而且,AI也开始扮演助手和教练的角色。《王者荣耀》就推出了**“语音灵宝互动”功能。玩家可以对着手机说话,唤醒AI,然后直接下指令。比如,你可以说:“给我买个复活甲”,或者“看看对面打野在哪儿”,AI就能帮你完成。这样你不用再频繁地手动点屏幕,可以更专注于操作。他们的AI教练系统“王者指挥官”,现在也在游戏里广泛使用了。它会分析玩家的打法,找出缺点,然后给出建议。比如,它会告诉你:“你刚才经济落后了,应该多去刷野。”它就像一个免费的私人教练,帮你提高技术。类似的功能也在《三角洲行动》的AI语音助手CC**和《英雄联盟手游》的智能助手系统里出现。它们在游戏对局中,能实时回答玩家关于地图、阵营或者玩法的问题。比如,你可以问:“我下一件装备出什么好?”或者“这个英雄怎么克制?”它们都会给你建议。
除了让体验更好,AI还开始和游戏的核心玩法结合起来。比如《和平精英》推出了一个有AI智能语音识别能力的战犬“布鲁斯”。这个战犬不光是帮手,它还是战术竞技里的一个新成员。它能听懂玩家说的自然语言指令。比如,你可以说:“布鲁斯,去前面探路”,或者“布鲁斯,帮我掩护一下。”它就能执行这些任务,比如去牵制敌人,或者去救助倒地的队友。它还影响着整个战局的策略。有了它,队伍可以有更多战术选择。

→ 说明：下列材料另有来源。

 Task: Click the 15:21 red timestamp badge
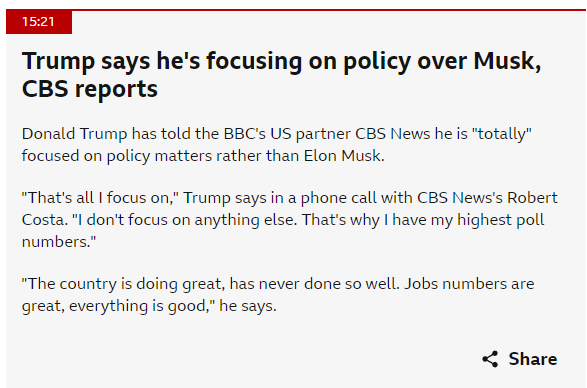pyautogui.click(x=39, y=22)
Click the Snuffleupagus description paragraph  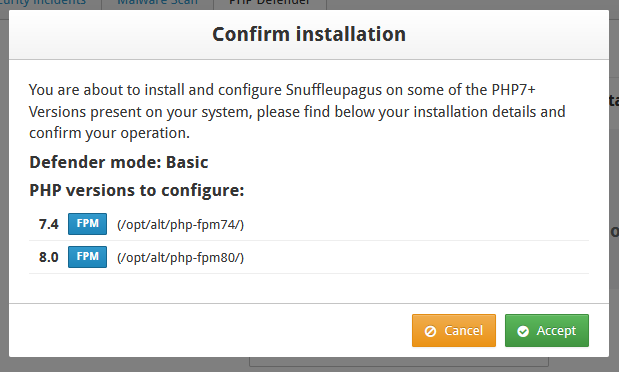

所以,从一开始启发AI,到后来训练世界模型,再到让玩家玩得更爽,甚至直接融入游戏玩法,游戏和AI总是紧密相连。游戏不仅是AI变得聪明最好的“小世界”,它也为AI技术落地提供了一个可以不断升级、能看到实际价值的地方。未来,随着AI能力越来越厉害,游戏还会扮演更重要的角色。它既是技术创新的前沿战场,也是我们看到智能和真实世界互动的一个预演。这场AI和游戏的双向奔赴,正在悄悄地,但很坚定地,定义着我们未来娱乐和智能的样貌。